(Beginning of DATA SUPPLIED)
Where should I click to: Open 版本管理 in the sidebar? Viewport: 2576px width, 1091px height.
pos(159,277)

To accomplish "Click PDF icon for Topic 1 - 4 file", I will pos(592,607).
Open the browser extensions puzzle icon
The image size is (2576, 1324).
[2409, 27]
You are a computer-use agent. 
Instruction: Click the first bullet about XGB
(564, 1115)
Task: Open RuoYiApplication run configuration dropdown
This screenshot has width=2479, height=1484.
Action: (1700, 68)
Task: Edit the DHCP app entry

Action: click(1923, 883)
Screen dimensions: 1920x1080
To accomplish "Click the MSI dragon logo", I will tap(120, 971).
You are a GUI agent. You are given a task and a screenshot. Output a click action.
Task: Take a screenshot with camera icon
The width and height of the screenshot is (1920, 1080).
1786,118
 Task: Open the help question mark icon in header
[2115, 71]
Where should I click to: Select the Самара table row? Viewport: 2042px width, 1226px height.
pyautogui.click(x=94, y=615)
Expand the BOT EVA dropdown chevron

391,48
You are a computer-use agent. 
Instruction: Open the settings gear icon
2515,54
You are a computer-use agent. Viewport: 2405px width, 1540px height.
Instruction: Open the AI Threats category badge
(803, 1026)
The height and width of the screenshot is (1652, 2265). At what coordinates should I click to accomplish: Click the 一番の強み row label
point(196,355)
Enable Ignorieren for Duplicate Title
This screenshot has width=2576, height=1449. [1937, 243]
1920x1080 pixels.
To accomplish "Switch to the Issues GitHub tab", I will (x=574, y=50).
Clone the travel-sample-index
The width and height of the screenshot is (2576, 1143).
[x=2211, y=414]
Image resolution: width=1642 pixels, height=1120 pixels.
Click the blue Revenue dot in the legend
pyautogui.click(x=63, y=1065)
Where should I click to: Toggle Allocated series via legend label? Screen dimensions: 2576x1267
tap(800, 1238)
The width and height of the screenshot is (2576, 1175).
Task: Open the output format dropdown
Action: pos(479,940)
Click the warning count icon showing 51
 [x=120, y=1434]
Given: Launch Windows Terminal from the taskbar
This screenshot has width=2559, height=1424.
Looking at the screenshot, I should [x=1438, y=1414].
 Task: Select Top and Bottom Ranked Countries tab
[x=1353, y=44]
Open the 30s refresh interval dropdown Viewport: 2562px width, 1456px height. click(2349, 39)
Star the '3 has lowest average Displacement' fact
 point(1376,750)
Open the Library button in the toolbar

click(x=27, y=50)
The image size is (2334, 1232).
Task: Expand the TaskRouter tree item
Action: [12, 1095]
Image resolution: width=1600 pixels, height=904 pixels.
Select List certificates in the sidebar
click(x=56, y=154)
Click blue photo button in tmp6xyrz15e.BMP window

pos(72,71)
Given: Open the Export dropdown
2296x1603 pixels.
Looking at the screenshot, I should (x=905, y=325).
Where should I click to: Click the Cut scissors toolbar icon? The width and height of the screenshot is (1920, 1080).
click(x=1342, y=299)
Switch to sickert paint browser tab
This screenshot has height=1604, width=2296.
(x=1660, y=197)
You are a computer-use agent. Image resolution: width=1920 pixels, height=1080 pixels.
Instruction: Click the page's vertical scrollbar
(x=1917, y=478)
(End of DATA SUPPLIED)
## TO DO
Could you output every entry from the listing above without altering a word?

## COMPLETED EXERCISE
Where should I click to: Open 版本管理 in the sidebar? Viewport: 2576px width, 1091px height.
pos(159,277)

To accomplish "Click PDF icon for Topic 1 - 4 file", I will pos(592,607).
Open the browser extensions puzzle icon
The image size is (2576, 1324).
[2409, 27]
You are a computer-use agent. 
Instruction: Click the first bullet about XGB
(564, 1115)
Task: Open RuoYiApplication run configuration dropdown
This screenshot has width=2479, height=1484.
Action: (1700, 68)
Task: Edit the DHCP app entry

Action: click(1923, 883)
Screen dimensions: 1920x1080
To accomplish "Click the MSI dragon logo", I will tap(120, 971).
You are a GUI agent. You are given a task and a screenshot. Output a click action.
Task: Take a screenshot with camera icon
The width and height of the screenshot is (1920, 1080).
1786,118
 Task: Open the help question mark icon in header
[2115, 71]
Where should I click to: Select the Самара table row? Viewport: 2042px width, 1226px height.
pyautogui.click(x=94, y=615)
Expand the BOT EVA dropdown chevron

391,48
You are a computer-use agent. 
Instruction: Open the settings gear icon
2515,54
You are a computer-use agent. Viewport: 2405px width, 1540px height.
Instruction: Open the AI Threats category badge
(803, 1026)
The height and width of the screenshot is (1652, 2265). At what coordinates should I click to accomplish: Click the 一番の強み row label
point(196,355)
Enable Ignorieren for Duplicate Title
This screenshot has width=2576, height=1449. [1937, 243]
1920x1080 pixels.
To accomplish "Switch to the Issues GitHub tab", I will (x=574, y=50).
Clone the travel-sample-index
The width and height of the screenshot is (2576, 1143).
[x=2211, y=414]
Image resolution: width=1642 pixels, height=1120 pixels.
Click the blue Revenue dot in the legend
pyautogui.click(x=63, y=1065)
Where should I click to: Toggle Allocated series via legend label? Screen dimensions: 2576x1267
tap(800, 1238)
The width and height of the screenshot is (2576, 1175).
Task: Open the output format dropdown
Action: pos(479,940)
Click the warning count icon showing 51
 [x=120, y=1434]
Given: Launch Windows Terminal from the taskbar
This screenshot has width=2559, height=1424.
Looking at the screenshot, I should [x=1438, y=1414].
 Task: Select Top and Bottom Ranked Countries tab
[x=1353, y=44]
Open the 30s refresh interval dropdown Viewport: 2562px width, 1456px height. click(2349, 39)
Star the '3 has lowest average Displacement' fact
 point(1376,750)
Open the Library button in the toolbar

click(x=27, y=50)
The image size is (2334, 1232).
Task: Expand the TaskRouter tree item
Action: [12, 1095]
Image resolution: width=1600 pixels, height=904 pixels.
Select List certificates in the sidebar
click(x=56, y=154)
Click blue photo button in tmp6xyrz15e.BMP window

pos(72,71)
Given: Open the Export dropdown
2296x1603 pixels.
Looking at the screenshot, I should (x=905, y=325).
Where should I click to: Click the Cut scissors toolbar icon? The width and height of the screenshot is (1920, 1080).
click(x=1342, y=299)
Switch to sickert paint browser tab
This screenshot has height=1604, width=2296.
(x=1660, y=197)
You are a computer-use agent. Image resolution: width=1920 pixels, height=1080 pixels.
Instruction: Click the page's vertical scrollbar
(x=1917, y=478)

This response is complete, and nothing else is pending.